26th Nov 2025 07:00
The information contained in this announcement is restricted and is not for publication, release or distribution in the United States of America, any member state of the European Economic Area, Canada, Australia, Japan or the Republic of South Africa.
26 November 2025
Literacy Capital plc
B Share scheme apportionment ratio
Literacy Capital plc ("Literacy" or the "Company"), a listed investment trust primarily focused on investing directly into private businesses based in the UK, would like to confirm the apportionment ratio in relation to the initial B share return of capital (the "B Share Return") and the associated book cost, further to the announcement dated 10 November 2025. The circular in relation to the Company's shareholder-approved B share scheme, which contains further details in relation to returns of capital made by the Company pursuant to that scheme (including the B Share Return), may be found on the Company's website at https://www.literacycapital.com/investors/reports-and-results/default.aspx within the "2024" subsection, in the document titled "Notice of Annual General Meeting".
Pursuant to the authority received from Shareholders at the general meeting held on 15 May 2025, the Board resolved to return approximately £6 million in aggregate to Shareholders via an issue and immediate redemption of B Shares. On 13 November 2025, 6,017,479 B Shares of £1 each were paid up from the Company's distributable reserve and issued to all Shareholders by way of a bonus issue on the basis of one B Share for every 10 Ordinary Shares held at the Record Date of 6.00 p.m. on 12 November 2025.
The B Shares were immediately redeemed at their nominal value of £1 per B Share with a Redemption Date of 13 November 2025. The proceeds from the redemption of the B Shares, which is equivalent to 10 pence per Ordinary Share, were sent to uncertificated Shareholders through CREST, with cheques posted to certificated Shareholders on 24 November 2025. Shareholders should note that no certificates were issued in respect of the B Shares.
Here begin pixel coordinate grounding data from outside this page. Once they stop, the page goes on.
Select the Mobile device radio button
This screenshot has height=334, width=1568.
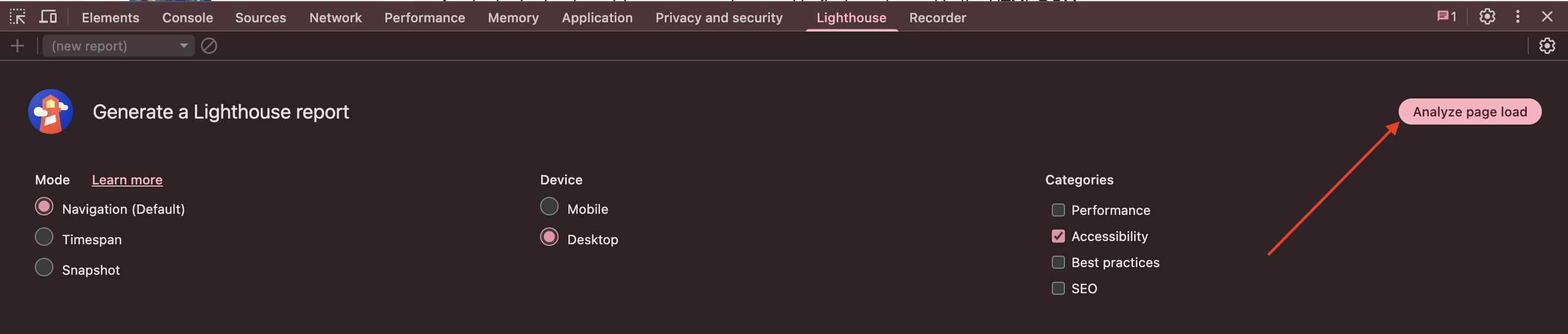coord(549,207)
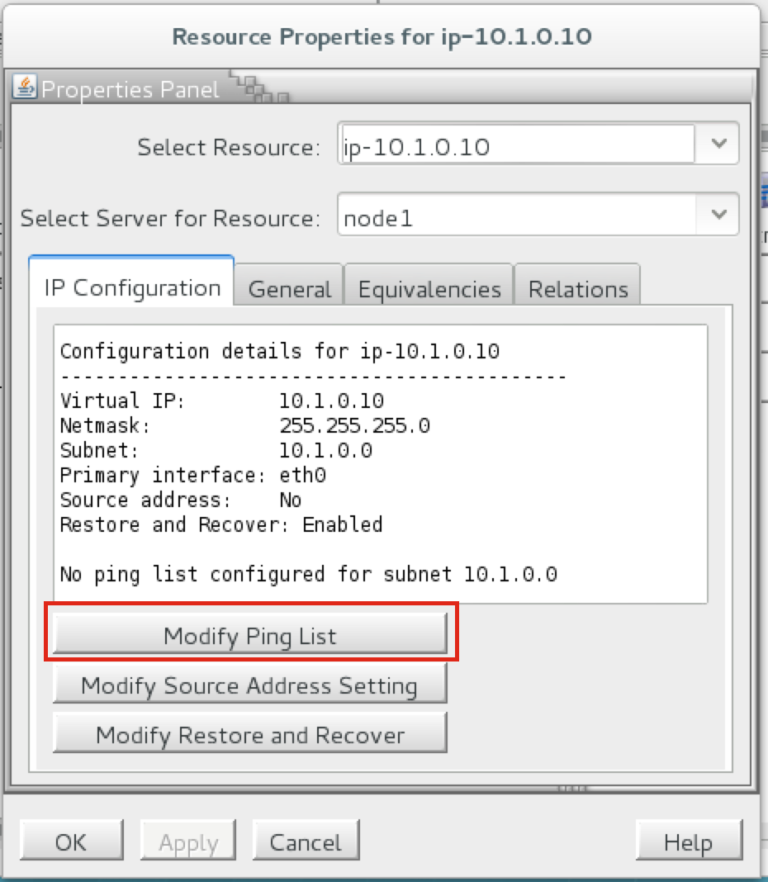Screen dimensions: 768x882
Task: Open Help for Resource Properties
Action: [688, 841]
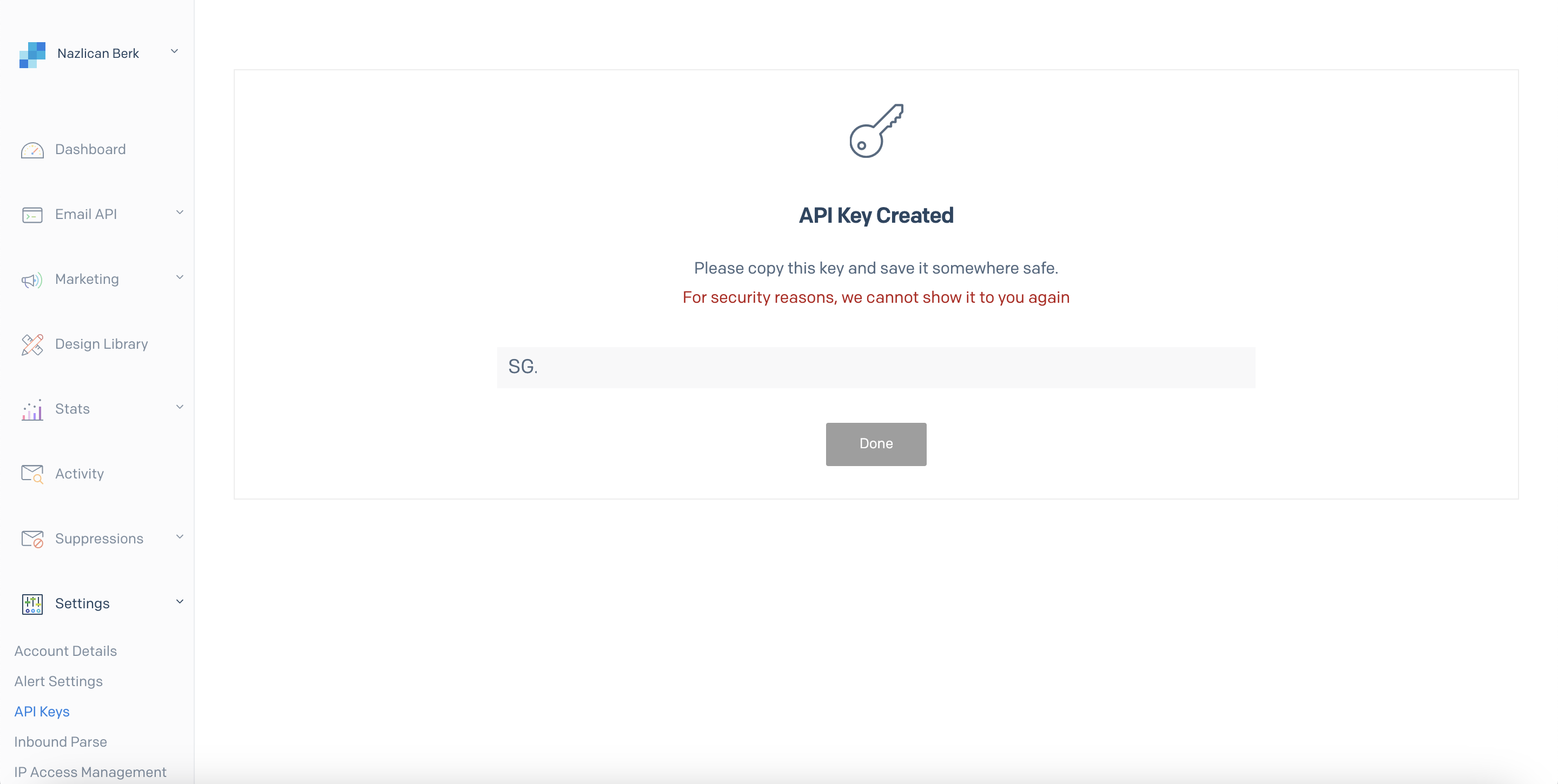The image size is (1558, 784).
Task: Click the Suppressions icon in sidebar
Action: (x=32, y=538)
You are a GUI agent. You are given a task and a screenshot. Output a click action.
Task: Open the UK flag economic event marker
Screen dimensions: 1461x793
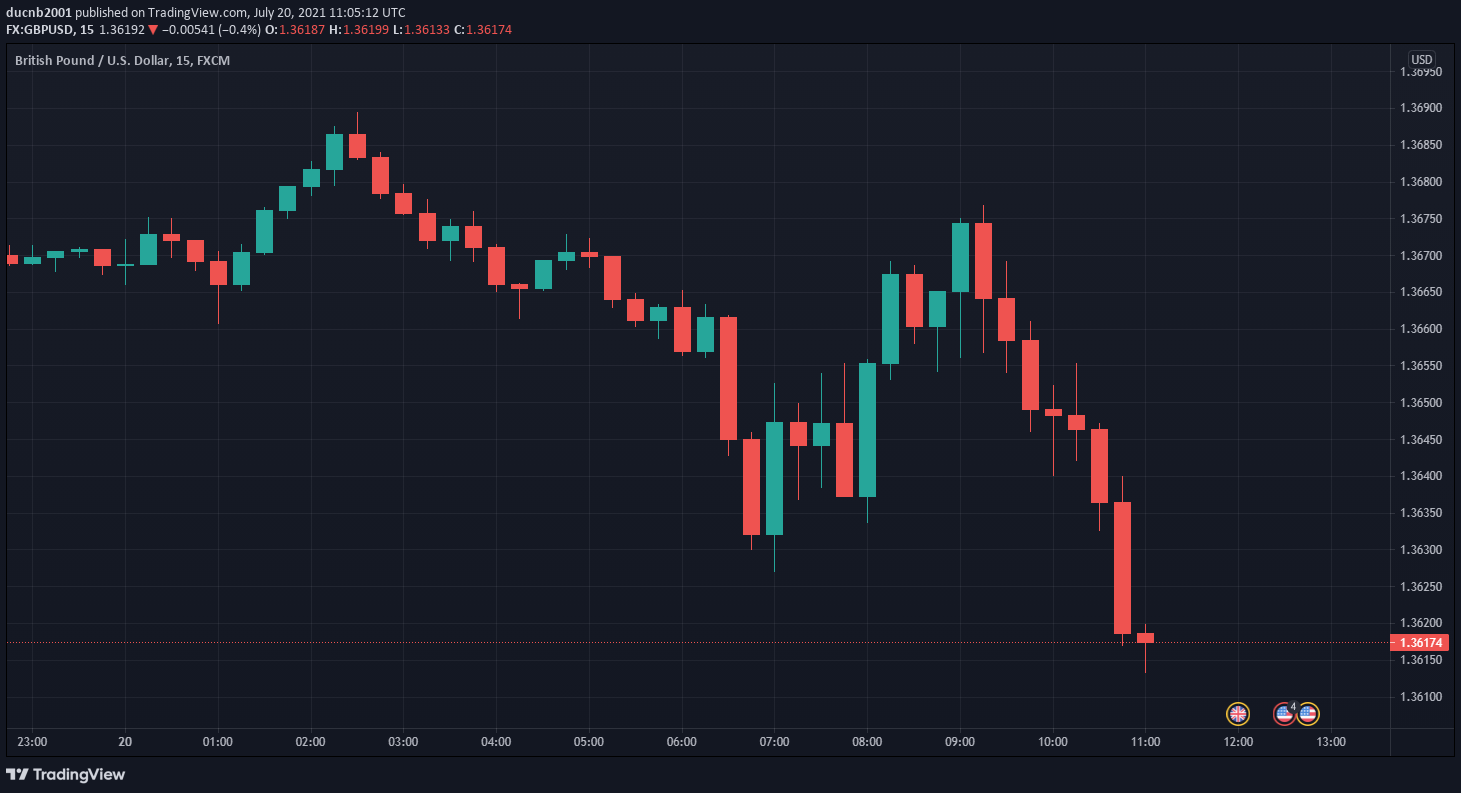click(x=1238, y=714)
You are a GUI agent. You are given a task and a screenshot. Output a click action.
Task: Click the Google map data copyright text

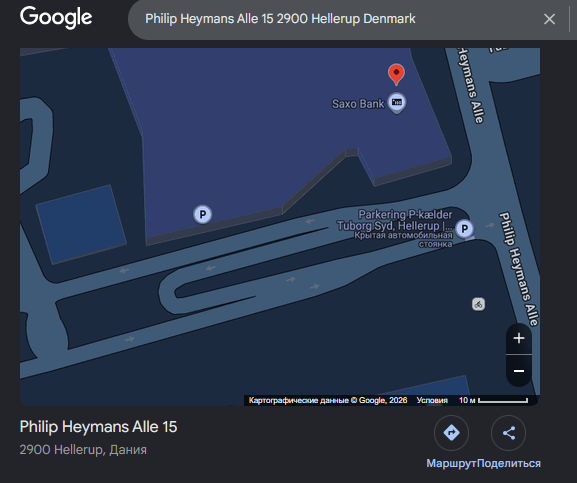click(x=328, y=400)
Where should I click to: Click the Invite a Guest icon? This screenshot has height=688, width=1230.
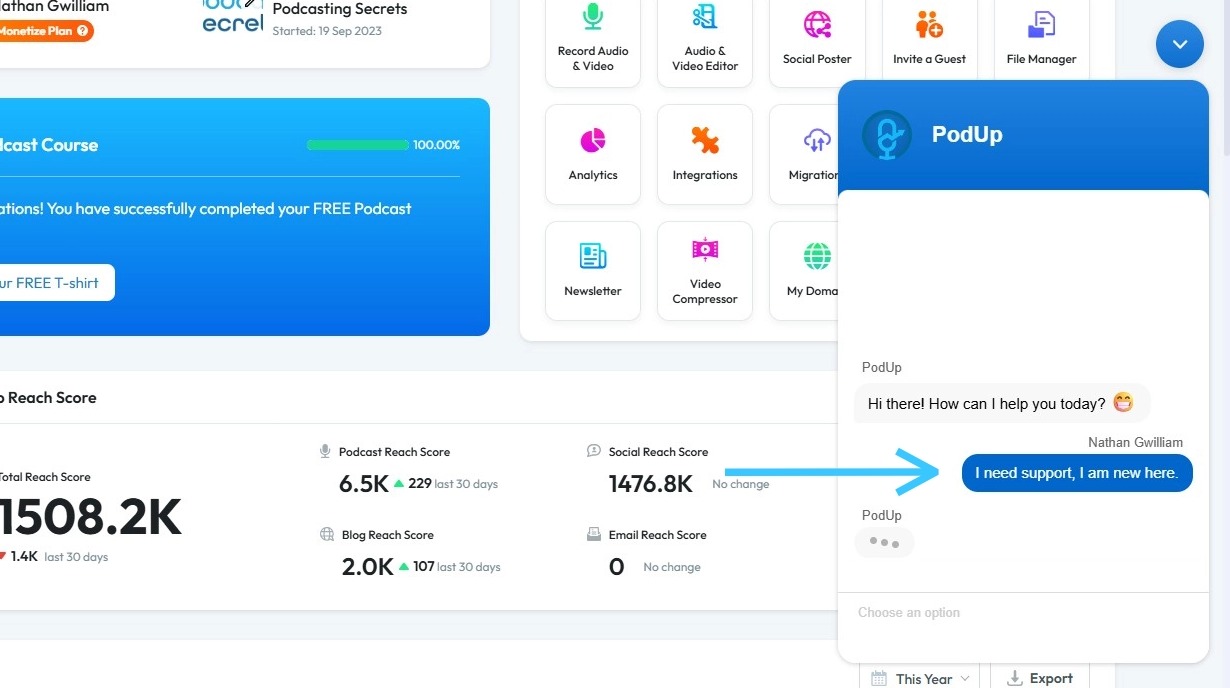pos(929,40)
For the purposes of United Kingdom taxation of capital gains and corporation tax on chargeable gains ("Capital Gains Tax"), the issue of B Shares constitutes a tax-free reorganisation of the share capital of the Company. Accordingly, (i) Shareholders receiving B Shares should not be treated as having made a disposal of all or any part of their holding of existing ordinary shares in the capital of the Company (the "Ordinary Shares") and (ii) the B Shares received by a Shareholder should, together with their existing holding of Ordinary Shares, be treated as the same asset as a Shareholder's existing holding of Ordinary Shares, and as having been acquired at the same time, and for the same consideration, as the Shareholder's holding of existing Ordinary Shares was acquired. A Shareholder's combined holding of Ordinary Shares and B Shares should have the same aggregate base cost as the Shareholder's holding of Ordinary Shares immediately before the issue of B Shares. The aggregate base cost should be apportioned between B Shares and the Ordinary Shares held by a Shareholder by reference to the market values of the Ordinary Shares and the B Shares on the first day of trading after the issue of B shares.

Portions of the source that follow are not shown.